How much protein per day for a bikini body?

Females should multiply their body weight by 0.75, ie. A 150 lb exercising female should consume 150 grams of protein a day, with at least 25 grams immediately after training. How much is 25 grams of protein? There are food charts and apps galore. Always refer to one. (25 grams of protein is ¾ of a chicken breast).

In comparison to an exercising female, a sedentary individual like say, a patient in hospital is fed, in grams of protein, 40% of their body weight, so that their tissues don’t dissipate. Example: a 100 lb woman is fed 40 g of protein a day.

How much carbohydrate a day?

Take your body weight and multiply it by 0.60. This is just enough to fuel brain function and workouts, and keep a favorable mood while tapping into fat stores, so the process of leaning out takes place. Again, refer to your food charts.

How many grams of carbs in a cup of broccoli? 12 grams. How many of carbs in a cup of oatmeal? 25 grams. How many in a slice of bread? Between 25-30 grams. How many in a cup of pasta? 40 grams.

You have a decent budget to work with. You will not feel deprived. Unless you believe that you can get that bikini body by eating French fries and brownies and chips and pizza. To state the obvious: that stuff does not have a place in your regular diet. It’s a cheat meal.

Also check out 10 Best and Worst Foods for A Bikini Body

After 8 weeks, continue to work out 3 times a week.

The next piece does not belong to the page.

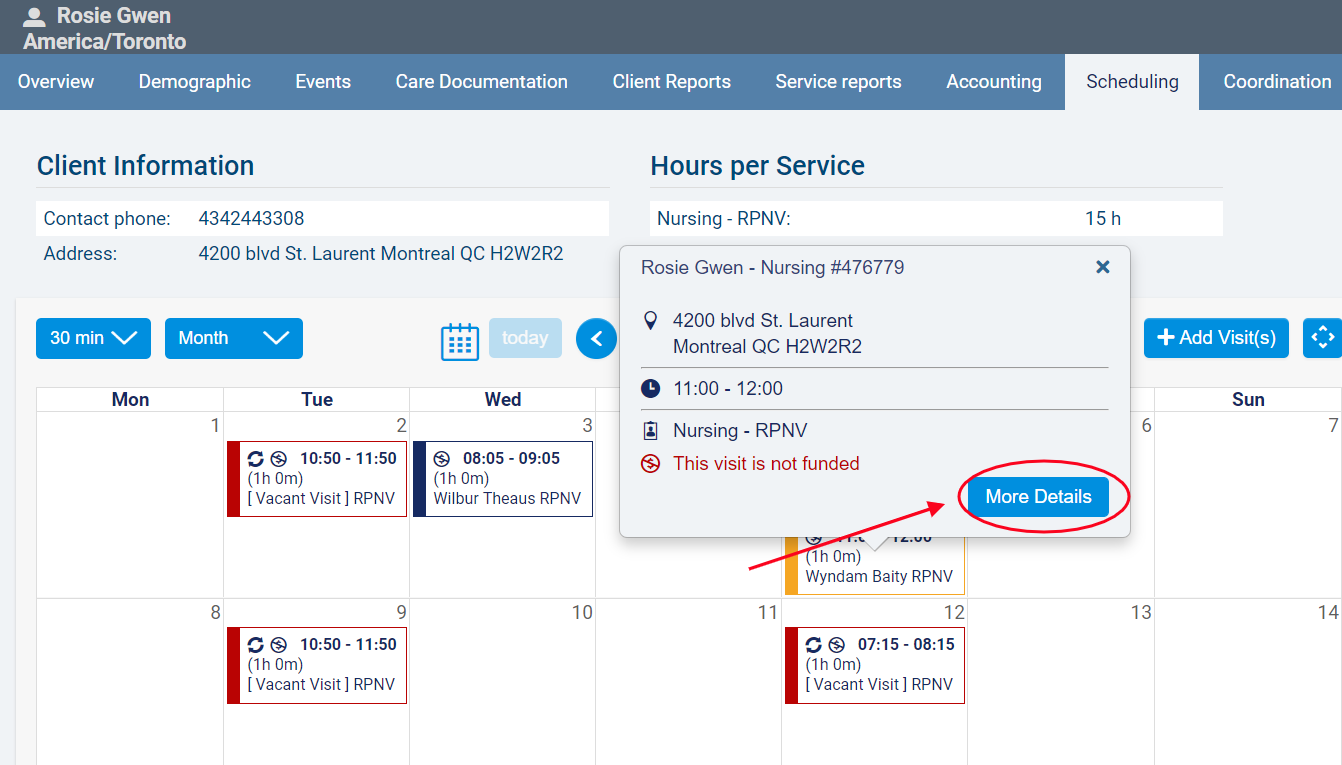Close the Nursing #476779 popup
The width and height of the screenshot is (1342, 765).
coord(1102,267)

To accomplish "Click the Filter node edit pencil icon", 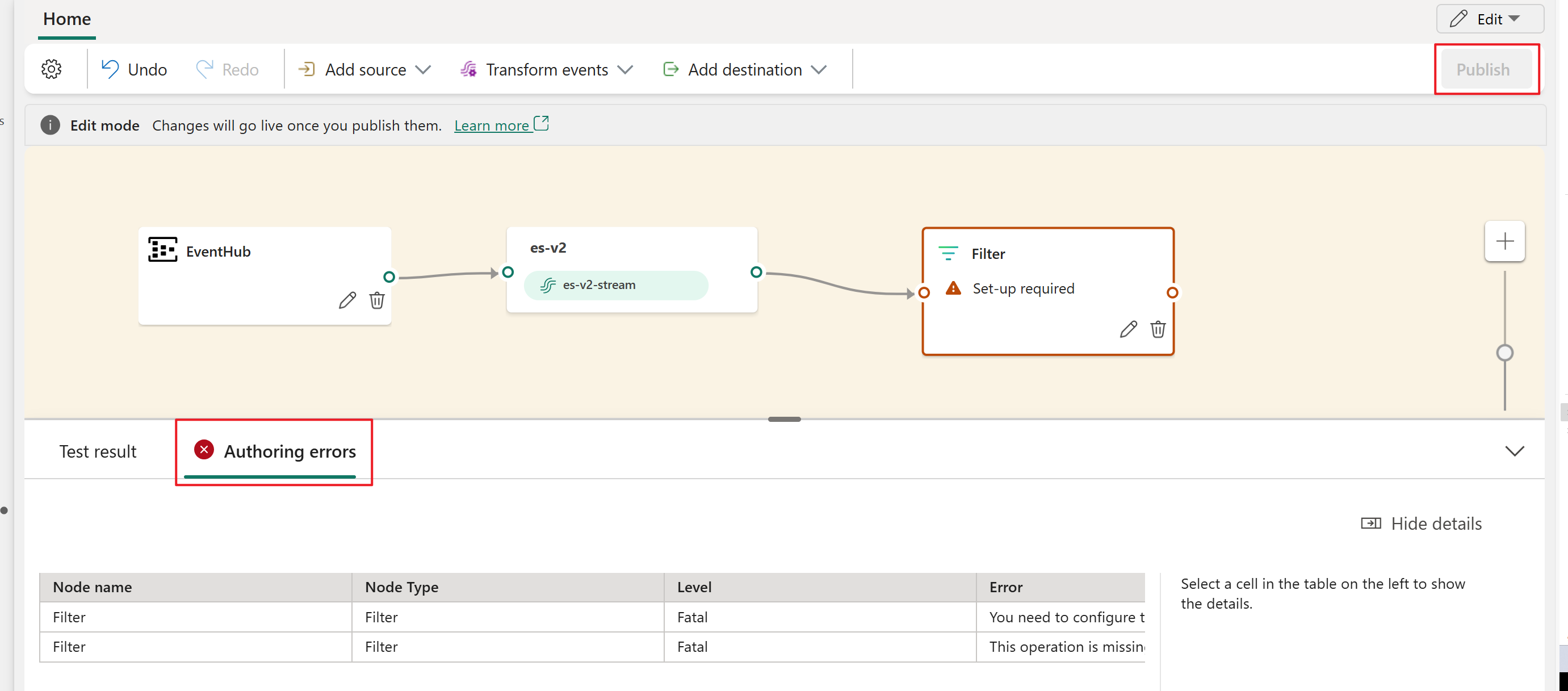I will click(1127, 329).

Change up the exercises in your repertoire. You will have plateaued on the current selection. The human body is adaptive and will have figured out at this point how to no longer consider these exercises hard work.

It takes approximately nine weeks for a new routine to become habit. By nine weeks you will continue to want to work out always because you have come to like the way your body feels when it’s tauter, stronger, and leaner.

You will like the increased energy you now have and enjoy your better mood as well. Don’t worry, you won’t bulk up either. That process involves maxing out your set somewhere between 6 and 8 repetitions and eating the double the amount of carbohydrates.

And there is more good news. You won’t need this bump start next year. Next year you’re all ready there!